======== TEXT TO READ ========

KEY POINTS:
So, an estimated US$45 billion ($63.5 billion) later - the amount China reportedly spent on the Olympics - these Games may be one of the most significant in modern history.
But maybe not yet. And not so much for sporting reasons. Perish the thought. As time goes by, the Olympics have less to do with sport and more to do with commercialism and nationalism; no surprise there.
Sport, commercialism and nationalism have always been intersecting circles but the Beijing Olympics have taken the nationalistic side of things to a new level.
If you assess the Beijing Games by the obvious measures - the striking venues, world records, efficiency and drama (from Michael Phelps and Usain Bolt to our own Valerie Vili, the twins and Tom Ashley) - these were a successful Olympics.
But it's when you factor in the political and nationalistic goals that the picture becomes muzzier.
Many believed the Games were a kind of coming-out party; China showing itself to be ready for admission to the top table of nations.
It was never about that. China's leadership does not care what the rest of the world thinks, to a point. China through the ages has been a giant absorption pool.
Its sheer bulk and weight of its culture has slowly swallowed everything from militaristic invaders to companies greedily contemplating $1 of profit for each of China's 1.3 billion people. Different influences come and go. China remains the same - vast, impenetrable, masters of their own destiny, thanks very much.
Nothing's changed or, at least, nothing's changed yet and that's the key measure of how successful these Games were.
The results may not be felt for some time, years maybe, but it will be China's attitude to the rest of the world and to its own governance that will be the test.
Let's be clear about it. The 2008 Olympics were grasped by the one-party, dictatorial Chinese leadership as a chance to show their power and their ability to lead their 1.3 billion into a bright future. It has cemented their place at the helm of China's ship of state.
Sport has always been used as a political weapon and the Chinese are no different. The earnest - no, make that desperate - quest to beat the US on the medal table underlined to the Chinese people that their political system is right and just; the stuff of champions.
There is no question the Chinese people have hugely enjoyed the sight of their athletes leading the world, and fair enough, too. Good on them. It isn't every day the might of the US is humbled.
But it is what happens afterwards that counts. When this enormous social engineering project - sorry, I mean the Olympics - is over, what will be the benefits to the Chinese people?

======== PROVIDED RECORDS ========

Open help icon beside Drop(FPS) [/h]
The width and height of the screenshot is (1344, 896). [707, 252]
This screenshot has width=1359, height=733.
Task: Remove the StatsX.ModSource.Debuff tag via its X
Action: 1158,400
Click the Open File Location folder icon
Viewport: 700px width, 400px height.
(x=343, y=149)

========

### EXERCISE REQUIREMENTS
1. Can you extract the passage of the Beijing Olympics commentary from "There is no" to "the Chinese people?", word for word?
2. What comes next in the commentary on the Beijing Olympics? Write a continuation that picks up after its final sentence.

### RESULTS BY TASK
1.
There is no question the Chinese people have hugely enjoyed the sight of their athletes leading the world, and fair enough, too. Good on them. It isn't every day the might of the US is humbled.
But it is what happens afterwards that counts. When this enormous social engineering project - sorry, I mean the Olympics - is over, what will be the benefits to the Chinese people?

2.
Well, there's any amount of infrastructure - new transport links, roads, buses and trains. Scientists from around the world have also come to Beijing to see just how China fares with massive social tasks like moving hundreds of thousands of people out of the way of the Olympics, getting cars and other polluters out of the way and even controlling the weather and environment.
All those things were fascinating, but they will not be worth much if there is no benefit to Beijingers and Chinese as a whole.
Many China watchers feel the Olympics, hailed as a success, will give the Chinese the confidence and impetus to deal more openly with the rest of the world.
"China will not be the same place after the Olympics," said one watcher, Jaime Metzl of the Asia Society. "It is impossible to understate what it means to the Chinese people to win the gold medal count, especially given 150 years of feelings of humiliation and even inferiority."
I hope so, too. But I am not sure the optimism is justified. After almost a month in China, my dominant feeling is that, when the eyes of the world have moved on to other things, China will slowly slip back into the form it maintained before the 2008 Olympics.
The cars will return, the building sites will start up again. The pollution will re-emerge and the skies will once again be filled with the kind of horrible clag that can only serve as a warning to the rest of us about what happens when we take, take, take from the planet and do nothing about the consequences.
Trying to make the skies clear for the Olympics is one thing. Doing it while maintaining economic growth is another. China has the will and resources to do it, to lead the world. But will it?
And that's the rub with the Beijing Olympics - what many termed the Phoney Olympics or the Fake Olympics. Fake girl singing at the opening ceremony, fake fireworks, bombing the clouds to provide fake weather, fake skies made clearer by keeping millions of cars off the road. Cheer squads were bussed to venues and, at some events (the Bird's Nest and track and field being a notable exception), these Olympics struggled to provide the atmosphere and tension you would expect in such a sporting carnival.
Dissidents were cleared away, along with anyone who protested too much, at least temporarily, and the authorities were at pains to present the sunniest face China could muster.
It was a giant PR exercise discredited only because of the ham-fisted way they did it sometimes.
Let's not forget that other countries have done the same kind of thing. Barcelona 1992, for example, is cited as the best opening ceremony-flame lighting event ever with its archer and flaming arrow. The reality is the flame was also ignited by switch, of course, in case the archer missed.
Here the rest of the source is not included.